# Deep Neural Network for MNIST Classification

We'll apply all the knowledge from the lectures in this section to write a deep neural network. The problem we've chosen is referred to as the "Hello World" of deep learning because for most students it is the first deep learning algorithm they see.

The dataset is called MNIST and refers to handwritten digit recognition. You can find more about it on Yann LeCun's website (Director of AI Research, Facebook). He is one of the pioneers of what we've been talking about and of more complex approaches that are widely used today, such as covolutional neural networks (CNNs). 

The dataset provides 70,000 images (28x28 pixels) of handwritten digits (1 digit per image). 

The goal is to write an algorithm that detects which digit is written. Since there are only 10 digits (0, 1, 2, 3, 4, 5, 6, 7, 8, 9), this is a classification problem with 10 classes. 

Our goal would be to build a neural network with 2 hidden layers.

## Import the relevant packages

In [1]:
import numpy as np
import tensorflow as tf

# TensorFLow includes a data provider for MNIST that we'll use.
# It comes with the tensorflow-datasets module, therefore, if you haven't please install the package using
# pip install tensorflow-datasets 
# or
# conda install tensorflow-datasets

import tensorflow_datasets as tfds

# these datasets will be stored in C:\Users\*USERNAME*\tensorflow_datasets\...
# the first time you download a dataset, it is stored in the respective folder 
# every other time, it is automatically loading the copy on your computer 

## Data

That's where we load and preprocess our data.

In [2]:
# remember the comment from above
# these datasets will be stored in C:\Users\*USERNAME*\tensorflow_datasets\...
# the first time you download a dataset, it is stored in the respective folder 
# every other time, it is automatically loading the copy on your computer 

# tfds.load actually loads a dataset (or downloads and then loads if that's the first time you use it) 
# in our case, we are interesteed in the MNIST; the name of the dataset is the only mandatory argument
# there are other arguments we can specify, which we can find useful
# mnist_dataset = tfds.load(name='mnist', as_supervised=True)
mnist_dataset, mnist_info = tfds.load(name='mnist', with_info=True, as_supervised=True)
# with_info=True will also provide us with a tuple containing information about the version, features, number of samples
# we will use this information a bit below and we will store it in mnist_info

# as_supervised=True will load the dataset in a 2-tuple structure (input, target) 
# alternatively, as_supervised=False, would return a dictionary
# obviously we prefer to have our inputs and targets separated 

## Data Preprocessing

In [3]:
# Extract test and train data
mnist_train, mnist_test = mnist_dataset['train'], mnist_dataset['test']

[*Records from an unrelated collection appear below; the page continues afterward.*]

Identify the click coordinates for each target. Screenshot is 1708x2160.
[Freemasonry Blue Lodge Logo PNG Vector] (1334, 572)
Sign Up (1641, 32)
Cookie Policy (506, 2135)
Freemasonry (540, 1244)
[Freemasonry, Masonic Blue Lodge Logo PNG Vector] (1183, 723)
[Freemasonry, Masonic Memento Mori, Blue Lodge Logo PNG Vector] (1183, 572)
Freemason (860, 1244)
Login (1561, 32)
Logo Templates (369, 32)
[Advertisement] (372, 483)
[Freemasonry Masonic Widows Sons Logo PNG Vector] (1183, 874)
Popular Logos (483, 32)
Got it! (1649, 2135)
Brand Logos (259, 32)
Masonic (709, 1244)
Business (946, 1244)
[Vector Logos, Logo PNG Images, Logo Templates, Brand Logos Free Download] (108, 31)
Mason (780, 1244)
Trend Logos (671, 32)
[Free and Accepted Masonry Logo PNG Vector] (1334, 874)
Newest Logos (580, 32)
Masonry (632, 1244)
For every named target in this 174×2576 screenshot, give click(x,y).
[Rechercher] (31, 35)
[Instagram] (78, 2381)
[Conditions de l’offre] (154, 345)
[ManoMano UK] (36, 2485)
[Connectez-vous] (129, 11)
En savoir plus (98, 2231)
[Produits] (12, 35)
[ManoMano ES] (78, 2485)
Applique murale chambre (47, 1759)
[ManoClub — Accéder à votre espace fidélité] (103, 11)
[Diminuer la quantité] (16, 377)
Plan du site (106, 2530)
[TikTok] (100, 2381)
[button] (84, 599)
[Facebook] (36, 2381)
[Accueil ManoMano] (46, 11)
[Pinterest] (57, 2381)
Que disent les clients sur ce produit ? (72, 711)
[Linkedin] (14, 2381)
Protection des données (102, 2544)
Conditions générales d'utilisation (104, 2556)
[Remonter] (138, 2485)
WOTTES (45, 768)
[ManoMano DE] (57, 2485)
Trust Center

#### Split Training dataset into Training and Validation datasets

In [4]:
# Determine valie oof validation samples
num_validation_samples = 0.1 * mnist_info.splits['train'].num_examples
num_validation_samples = tf.cast(num_validation_samples, tf.int64)

# Store number of test samples
num_test_samples = mnist_info.splits['test'].num_examples
num_test_samples = tf.cast(num_test_samples, tf.int64)

# scale/transform inputs  so that values are between 0 and 1
def scale(image, label):
    image = tf.cast(image, tf.float32)
    image/=255.
    return image, label

scaled_train_and_validation_data = mnist_train.map(scale)

test_data = mnist_test.map(scale)

#### Shuffle Data

In [5]:
# shuffle data (best practice when batching)
BUFFER_SIZE = 10000

shuffled_train_and_validation_data = scaled_train_and_validation_data.shuffle(BUFFER_SIZE)

Validation and Train data

In [6]:
validation_data = shuffled_train_and_validation_data.take(num_validation_samples) # takes n first elements

train_data = shuffled_train_and_validation_data.skip(num_validation_samples) # skips n first elements

#### Mini-Batch

In [7]:
BATCH_SIZE = 100

train_data = train_data.batch(BATCH_SIZE)

# In theory, we do not need nor should split our validation data into batches
# However, the model expects our validation set in batch form too
# Hence, we create a single batch
validation_data = validation_data.batch(num_validation_samples)

test_data = test_data.batch(num_test_samples)


# MNIST data is iterable and in 2-tuple format (as_supervised = True)
# remember that validation_data only has one batch
validation_inputs, validation_targets = next(iter(validation_data))

## Model

#### Outline the model

The input layer consists of 784 inputs (coming from a 28x28 matrix). We have 10 outputs nodes, one for each digit [0,9]. In addition, we will work with two hidden node layers (depth) of 50 nodes each (width). These height and width hyperparameters are suboptimal, and we will fine tune them later.

In [8]:
input_size = 784
output_size = 10
hidden_layer_size = 100

model = tf.keras.Sequential([
    tf.keras.layers.Flatten(input_shape=(28,28,1)), # flatten inputs
    tf.keras.layers.Dense(hidden_layer_size,activation='relu'), # first hidden layer
    tf.keras.layers.Dense(hidden_layer_size, activation='relu'), # second hidden layer
    tf.keras.layers.Dense(output_size, activation='softmax')# output layer, softmax outputs probabilities
])

#### Choose the optimizer and the loss function

In [9]:
model.compile(optimizer='adam', loss='sparse_categorical_crossentropy', metrics=['accuracy'])

## Training

In [10]:
NUM_EPOCHS = 5 # arbitrary
model.fit(train_data, epochs=NUM_EPOCHS, validation_data=(validation_inputs,validation_targets), verbose=2)

Epoch 1/5
540/540 - 4s - loss: 0.3304 - accuracy: 0.9057 - val_loss: 0.1851 - val_accuracy: 0.9440 - 4s/epoch - 7ms/step
Epoch 2/5
540/540 - 2s - loss: 0.1358 - accuracy: 0.9598 - val_loss: 0.1125 - val_accuracy: 0.9647 - 2s/epoch - 4ms/step
Epoch 3/5
540/540 - 2s - loss: 0.0963 - accuracy: 0.9711 - val_loss: 0.0919 - val_accuracy: 0.9737 - 2s/epoch - 4ms/step
Epoch 4/5
540/540 - 2s - loss: 0.0761 - accuracy: 0.9773 - val_loss: 0.0749 - val_accuracy: 0.9767 - 2s/epoch - 4ms/step
Epoch 5/5
540/540 - 2s - loss: 0.0605 - accuracy: 0.9821 - val_loss: 0.0648 - val_accuracy: 0.9790 - 2s/epoch - 4ms/step


<keras.callbacks.History at 0x1ee619e9580>